Nickelodeon produced a stage show titled LazyTown Live! in 2005. It debuted at Nickelodeon Suites Resort on 6 August. A modified version toured the United Kingdom and Ireland between October 2007 and August 2008. It introduced a new cast to the United Kingdom, including Julian Essex-Spurrier as Sportacus.

A Spanish-speaking version of the live show premiered in Mexico in 2008, followed by Argentina, Costa Rica, Guatemala and Panama. As of 2009, it was scheduled to tour the United States in 2010. A Brazilian version of the live show premiered in São Paulo in October 2008. New productions of LazyTown Live had their premieres in November 2009 in Portugal and in March 2010 in Spain by producers Warner Bros. Entertainment. A stage play premiering in 2011 introduced the character and concept for Roboticus, which became the first episode of Season 3 of the show in an abridged form.
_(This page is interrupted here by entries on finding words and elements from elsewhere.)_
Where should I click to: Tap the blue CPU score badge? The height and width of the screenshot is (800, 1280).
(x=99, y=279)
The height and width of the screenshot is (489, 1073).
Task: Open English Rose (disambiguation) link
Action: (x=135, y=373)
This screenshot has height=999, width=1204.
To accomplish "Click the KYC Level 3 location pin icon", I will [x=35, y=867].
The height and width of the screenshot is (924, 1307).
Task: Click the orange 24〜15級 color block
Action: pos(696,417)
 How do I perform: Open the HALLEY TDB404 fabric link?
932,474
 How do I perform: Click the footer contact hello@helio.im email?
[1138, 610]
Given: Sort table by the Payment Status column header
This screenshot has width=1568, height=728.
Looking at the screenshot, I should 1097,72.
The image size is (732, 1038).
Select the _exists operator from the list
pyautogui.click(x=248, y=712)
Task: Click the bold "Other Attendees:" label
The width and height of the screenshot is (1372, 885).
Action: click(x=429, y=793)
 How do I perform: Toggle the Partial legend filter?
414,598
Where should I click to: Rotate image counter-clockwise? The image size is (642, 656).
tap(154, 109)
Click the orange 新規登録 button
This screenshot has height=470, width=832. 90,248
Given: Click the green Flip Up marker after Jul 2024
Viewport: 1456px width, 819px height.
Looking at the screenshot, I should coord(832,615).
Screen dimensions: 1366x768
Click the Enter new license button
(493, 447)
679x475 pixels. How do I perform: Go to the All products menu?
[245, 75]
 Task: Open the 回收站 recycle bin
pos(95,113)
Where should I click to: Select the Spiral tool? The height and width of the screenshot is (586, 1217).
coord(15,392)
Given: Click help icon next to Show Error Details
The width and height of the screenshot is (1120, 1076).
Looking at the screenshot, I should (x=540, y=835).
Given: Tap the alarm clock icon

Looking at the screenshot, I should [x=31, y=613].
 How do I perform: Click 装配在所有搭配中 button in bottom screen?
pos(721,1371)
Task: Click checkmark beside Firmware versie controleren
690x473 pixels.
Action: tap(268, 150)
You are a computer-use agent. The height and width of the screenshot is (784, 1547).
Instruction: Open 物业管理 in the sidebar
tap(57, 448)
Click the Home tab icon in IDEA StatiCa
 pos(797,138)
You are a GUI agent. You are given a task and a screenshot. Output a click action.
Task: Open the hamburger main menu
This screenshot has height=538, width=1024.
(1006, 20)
From 28 January, to 29 November 2009, a live stage production entitled LazyTown Live! The Pirate Adventure toured the United Kingdom and Ireland. It featured characters and songs from LazyTown, performed by a new cast. In 2016, a UK production entitled LazyTown Live On Stage ran from 7 July 2016, to 4 September 2016. This production was posted on YouTube and featured the song "We Are Number One".

A live show LazyTown in Schools premiered in Australia in 2012, touring schools to promote healthy eating and fitness for children.